Items listed in a dataset
+--

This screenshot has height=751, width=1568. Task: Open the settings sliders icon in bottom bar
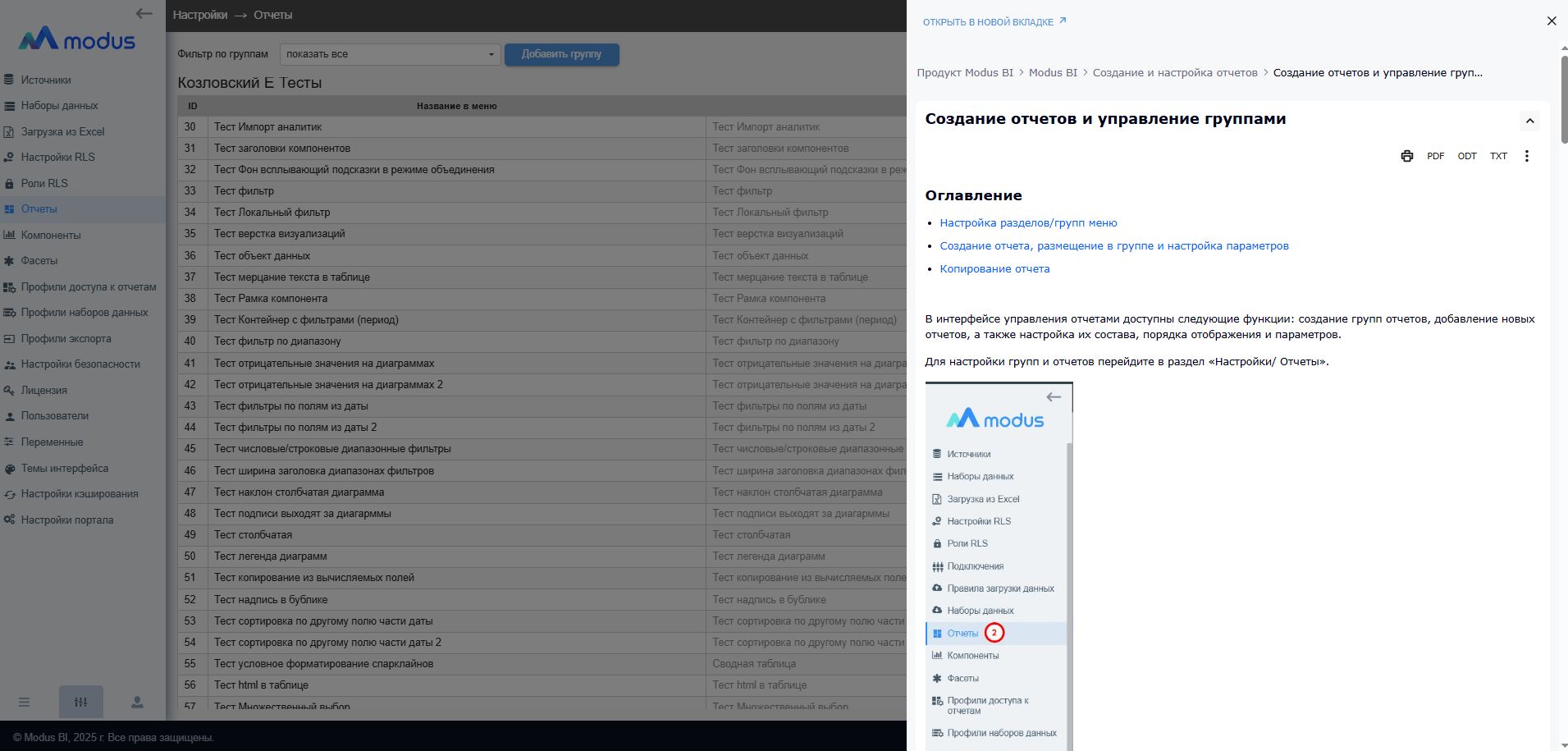tap(80, 702)
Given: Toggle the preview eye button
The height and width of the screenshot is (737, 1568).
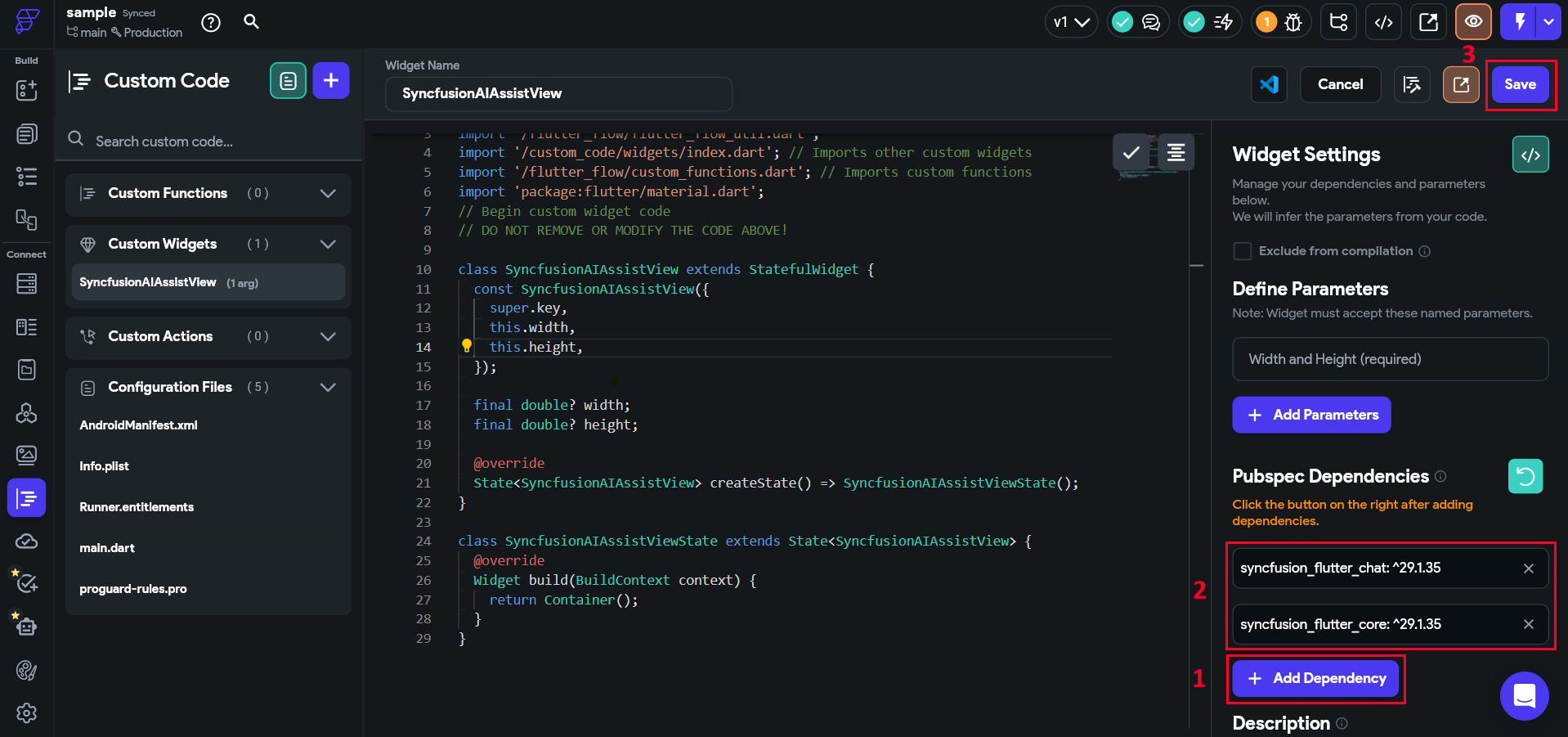Looking at the screenshot, I should [1473, 22].
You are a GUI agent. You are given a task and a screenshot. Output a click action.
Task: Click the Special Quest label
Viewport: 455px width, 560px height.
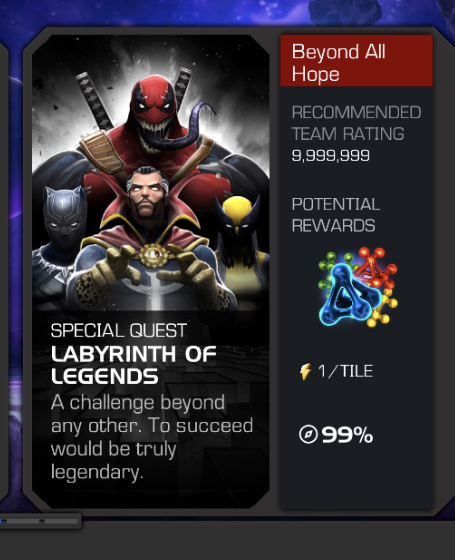pyautogui.click(x=119, y=331)
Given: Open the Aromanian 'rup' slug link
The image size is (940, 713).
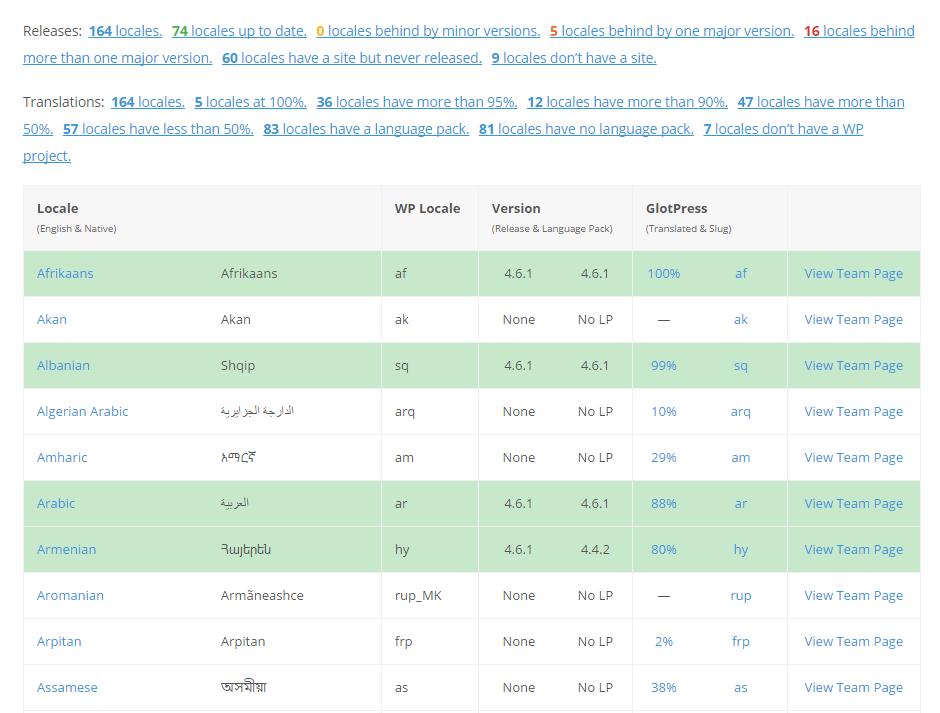Looking at the screenshot, I should 740,596.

+--

Verbatim copy without images: write the records above out in full.

> [SOLUTION FOR THIS EXERCISE]
This screenshot has height=751, width=1568. Task: Open the settings sliders icon in bottom bar
tap(80, 702)
Given: Toggle the preview eye button
The height and width of the screenshot is (737, 1568).
Looking at the screenshot, I should [1473, 22].
You are a GUI agent. You are given a task and a screenshot. Output a click action.
Task: Click the Special Quest label
Viewport: 455px width, 560px height.
pyautogui.click(x=119, y=331)
Given: Open the Aromanian 'rup' slug link
The image size is (940, 713).
Looking at the screenshot, I should 740,596.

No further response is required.